A veteran is defined as a person who has served in either the regular armed forces or the reserves, he said. In 2018, there were 18.2 million living veterans in the country, which sounds like a large number until looking at the entire population of 321 million, he said.
“That is 5.5% percent of the country,” Nickle continued. “It means that not everyone is cut out to serve in the military. … People join for many different reasons, but once you put on that uniform, you sacrifice your time in service for your country. You give your all when you go into the service.”
He recounted the history of Veterans Day, which began as Armistice Day in 1918 to honor those who served in World War I and became a holiday to honor and thank all of those who have been in the military forces in 1954.
“Veterans Day is really a time to think of all veterans,” he said. “It is a time to reflect on the importance of what veterans are doing and have done. I want to say say thank you to each veteran. God bless all veterans and God bless the USA.”
Prior to giving an update on the Veterans Memorial Park, its committee chairman, Grady Barefield, spoke of what veterans have given to the country.
“We need to ask ourselves as a nation, ‘Are we doing as much for our veterans as they served us?’” Barefield said. “Veterans bled and sacrificed to give us the freedoms we enjoy today. It is impossible to put a price on that.”
Barefield noted that the latest monument with names of veterans from Greene County was put in place last week, and more names are being collected for the next one. Brochures about the process are available at the U.S. Post Office in Greeneville and local businesses, including offices of The Greeneville Sun.
During the service, Gold Star Mother Kelli Reed was recognized for the loss of her son, Brandon, during fighting in Iraq. Two other Gold Star Mothers, Donna Ball and Linda Thompson, were to be recognized but were unable to attend the service. Gold Star Mothers are those who have lost a child or children in armed conflict.

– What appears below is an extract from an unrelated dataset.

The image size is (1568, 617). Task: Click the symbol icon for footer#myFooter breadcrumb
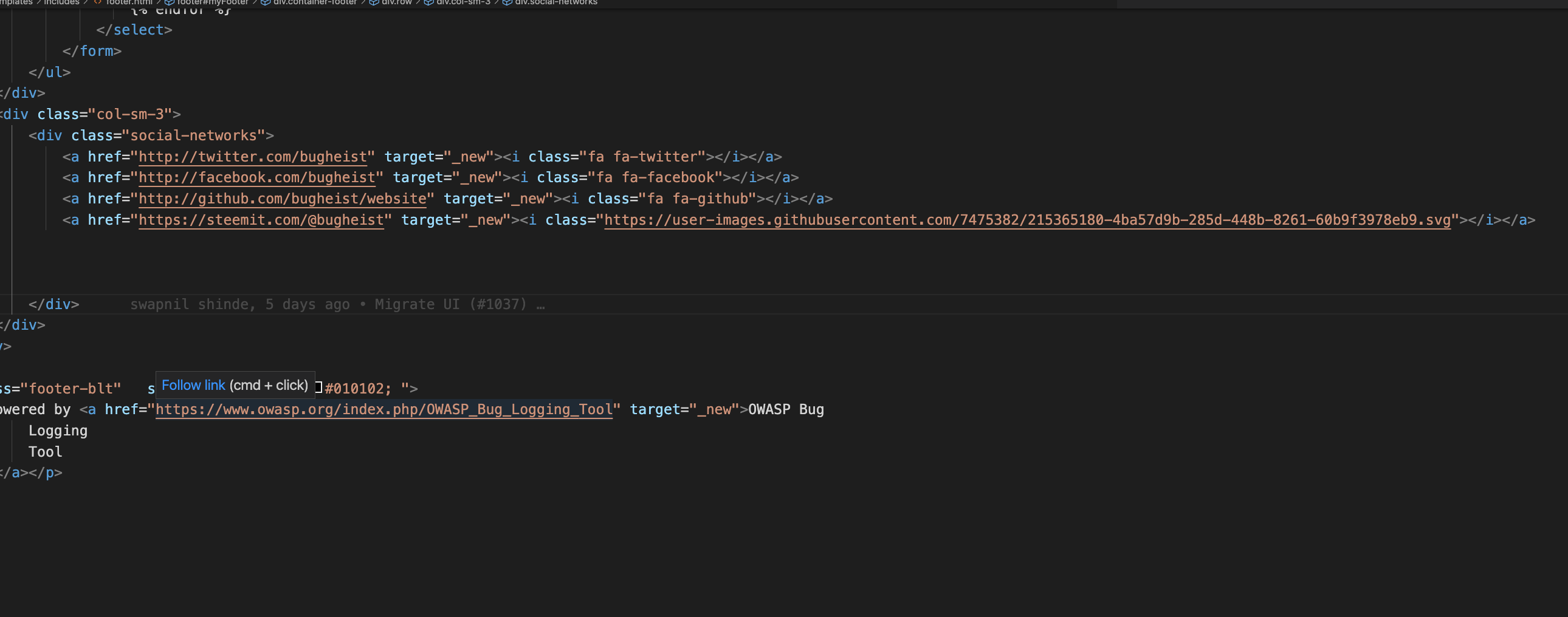[170, 2]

Charlotte Snyder performed by the National Anthem and “God Bless America.” Before singing “God Bless America,” she said it was written by Irving Berlin as a prayer of peace and first performed by Kate Smith on her radio program.
“It is usually sung loud and bold,” she said. “The song really speaks to the situation and challenges that America is facing today.”

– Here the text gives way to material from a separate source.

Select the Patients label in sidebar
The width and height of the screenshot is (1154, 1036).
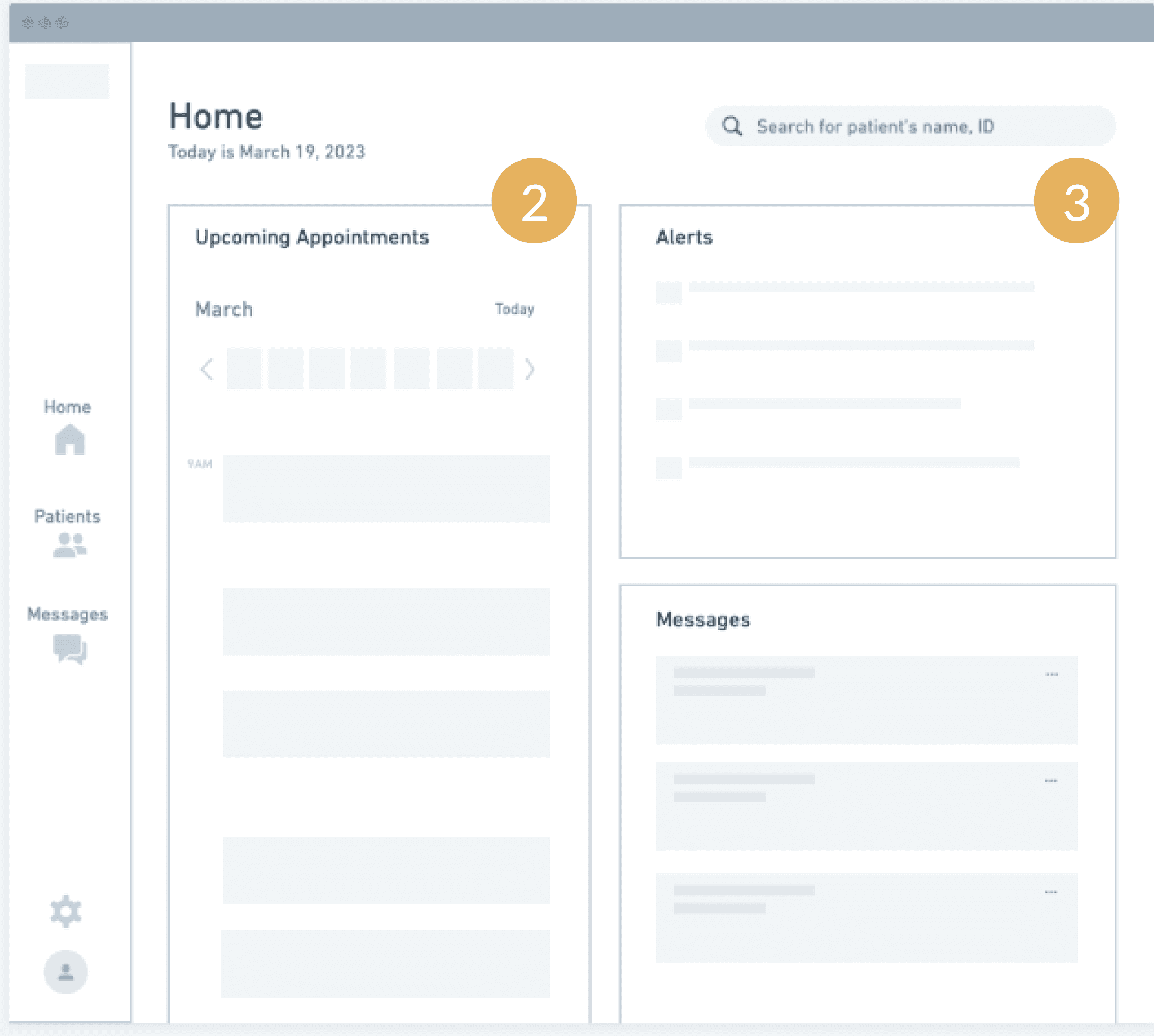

As part of the service, the Honor Guard fired three volleys and the Honor Bell was rung.
A Civil War cannon and wagon were also brought to the park for display.
The service was the result of efforts of several groups. Barefield thanked the Veterans Memorial Park Committee, Central Baptist Church youth group, and volunteers from the Greene County Sheriff’s Department who helped prepare the park for the service.
Takoma Adventist Academy was thanked for providing its soccer field for parking, and Russell Ooten of Premier Buses was recognized for providing a shuttle to the parking area.
Barefield also expressed thanks to the Greeneville Police Department for blocking traffic around the park and Greeneville-Greene County Emergency Medical Service for having a unit on site in case of an emergency.